In a 2021 article, Trejo Olvera and Ruiz Tresgallo present an anthology of Mexico-based artists who explore alternative representations of masculinity from a dissident perspective. Through a critical lens, the authors analyze how national culture has constructed and reinforced traditional notions of manliness, noting that the Palacio de Bellas Artes displays murals and paintings by Diego Rivera, José Clemente Orozco, David Alfaro Siqueiros and Jorge González Camarena, all cisgender heterosexual men whose works present binary renditions of people and omit sexual diversity.

Researchers Úrsula Albo Cos and José Luis Sánchez Ramírez wrote an article focused on how La Revolución was received by the Internet culture through memes. Their study highlights several memes posted online that contrast La Revolución's negative reception with society’s frequent dismissal of issues like rape, discrimination, and femicide. They also explore how the artwork has been incorporated into memes based on Mexican cultural elements, including its appearance in a meme depicting the cover of a freely-distributed primary school textbook and in a meme depicting it as a replacement for the pictogram at the Zapata metro station in Mexico City. For the authors, the images allow an analysis of Zapata's historical perception, adding that "the mockery stems from the social significance of imagining a feminized Zapata", which leads to "a perceived need to 'correct' it through comedy via memes".
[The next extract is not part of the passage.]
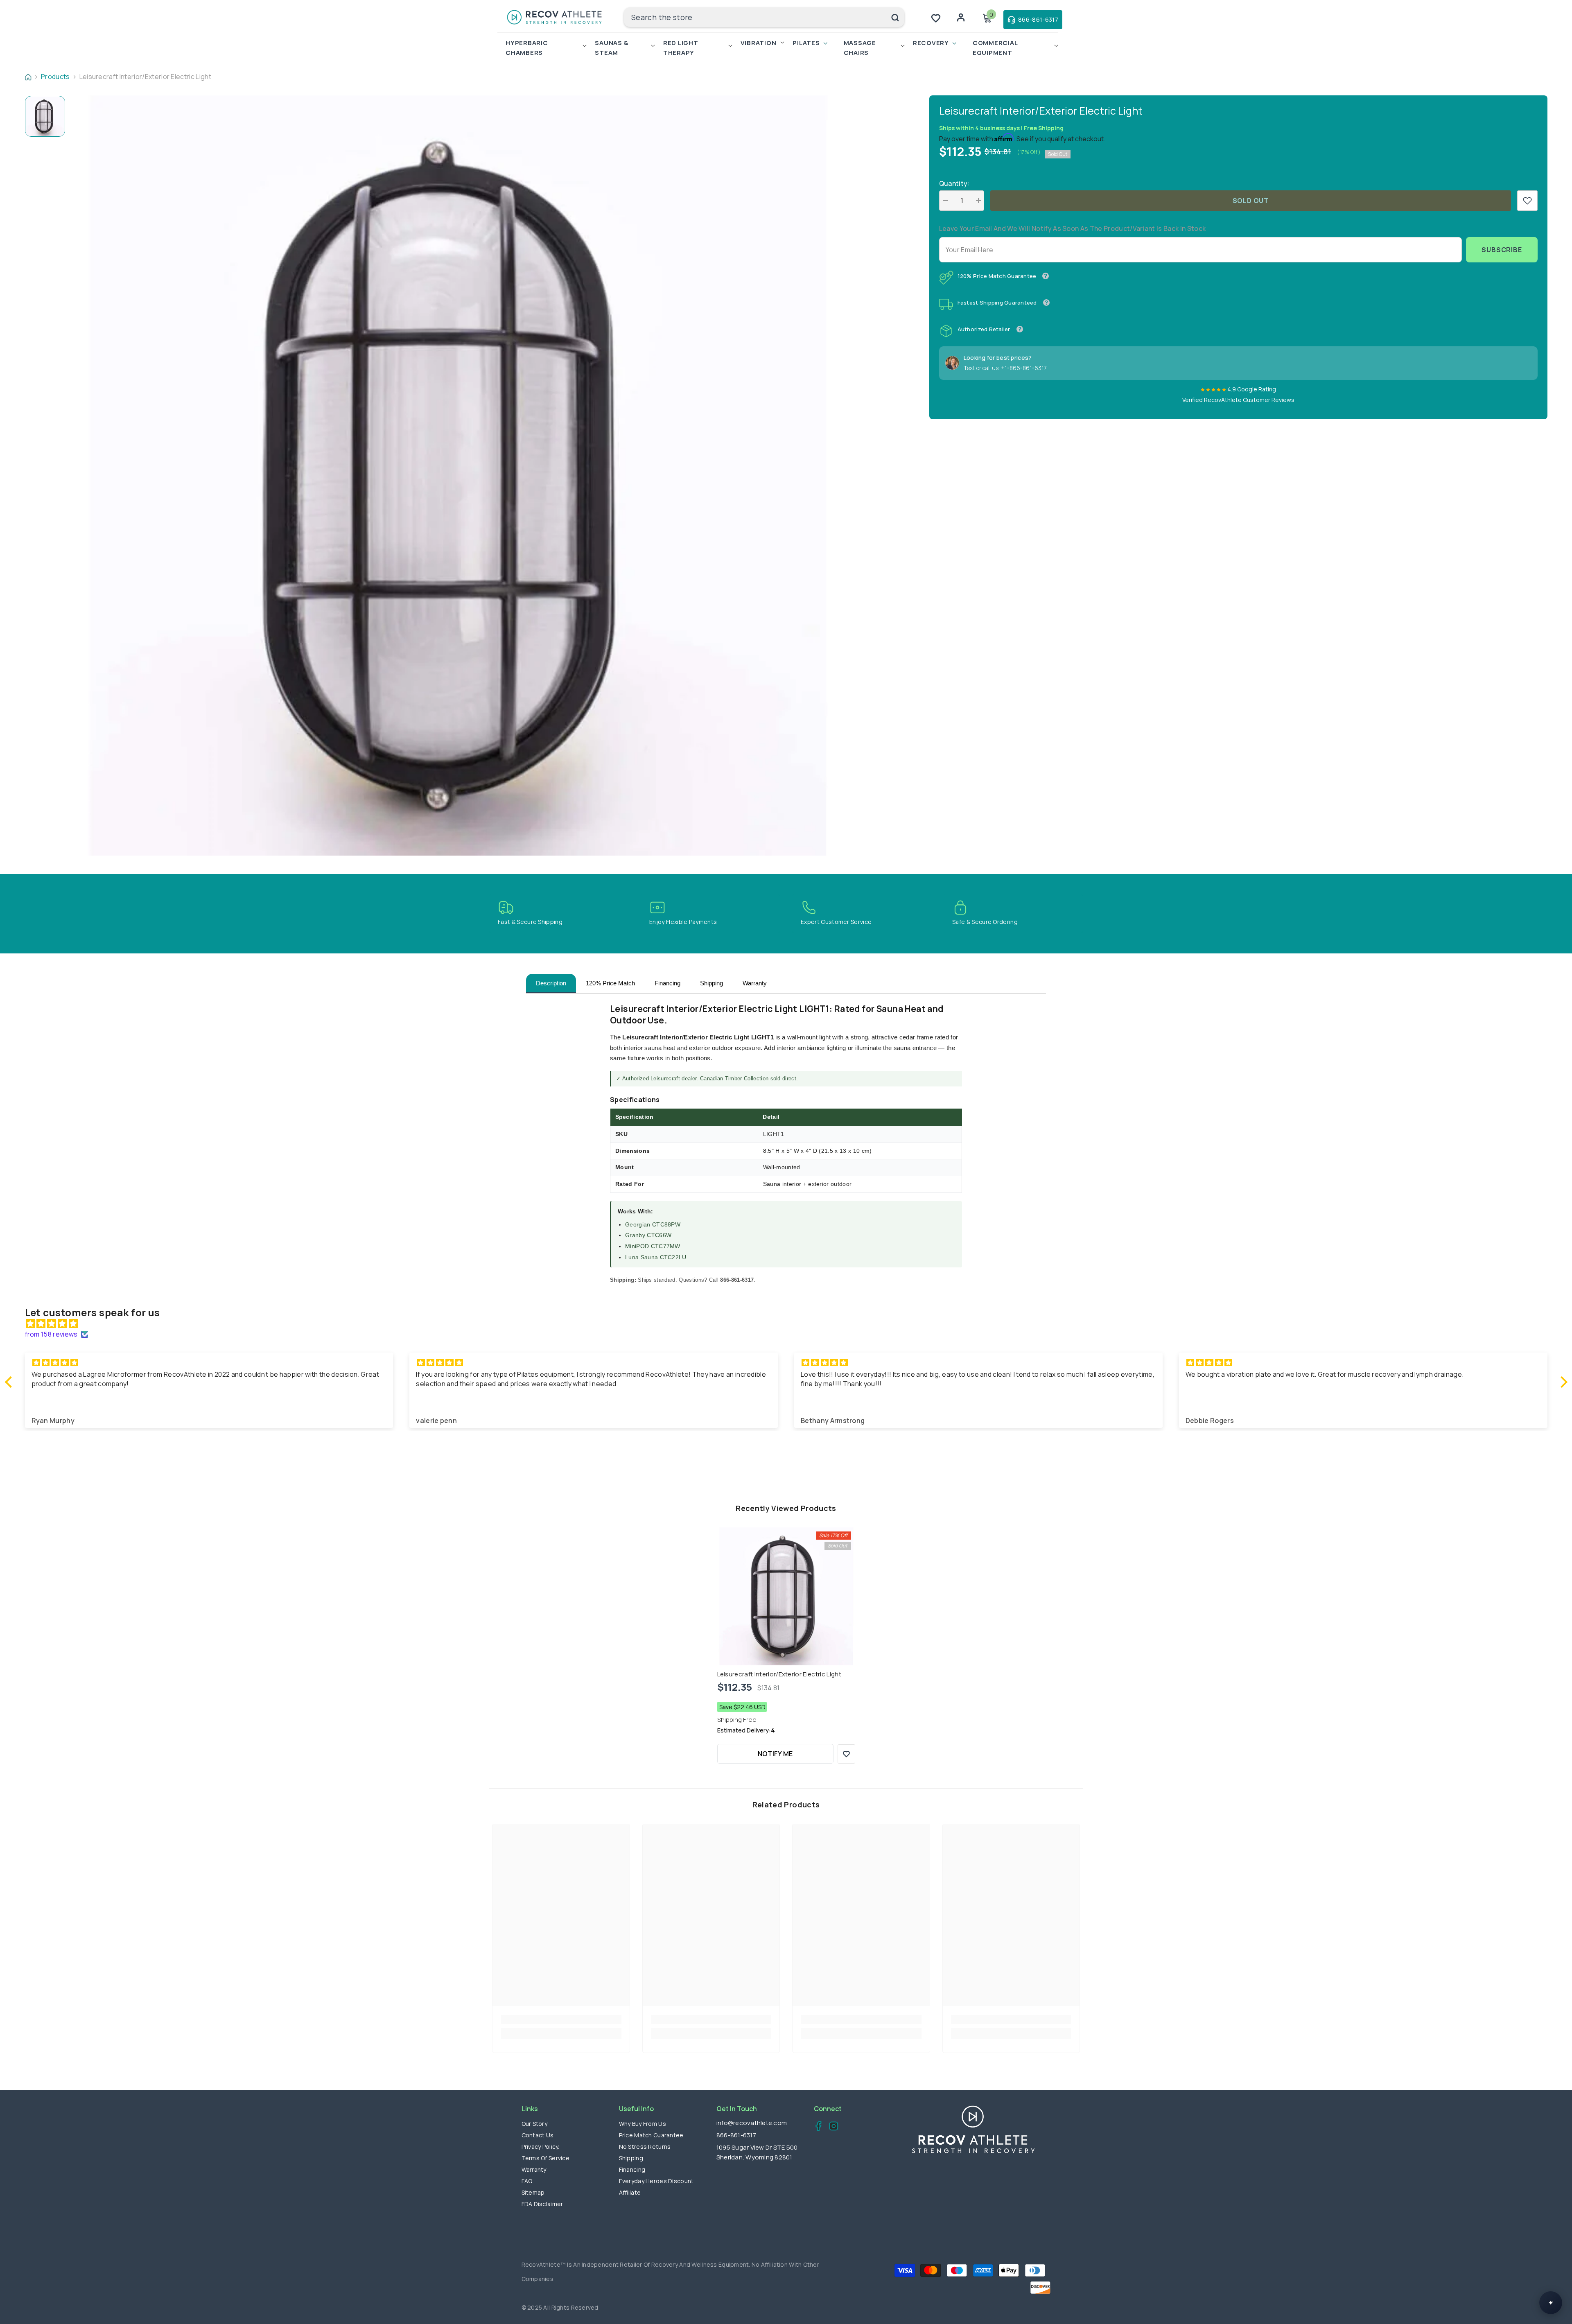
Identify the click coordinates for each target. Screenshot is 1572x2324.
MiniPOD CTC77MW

Soto Rodríguez posits that La Revolución restarted existing rumors regarding Zapata's sexuality, which he notes coincided with high levels of gender-related violence in Mexico. Renato González Mello argues that the artwork relies on the concept of decorum in a satirical way, embellishing a historical figure to highlight the absurdity of traditional ideals. Regarding the controversy, art critic Avelina Lésper said, "You know what I find controversial? That they hung such a bad painting".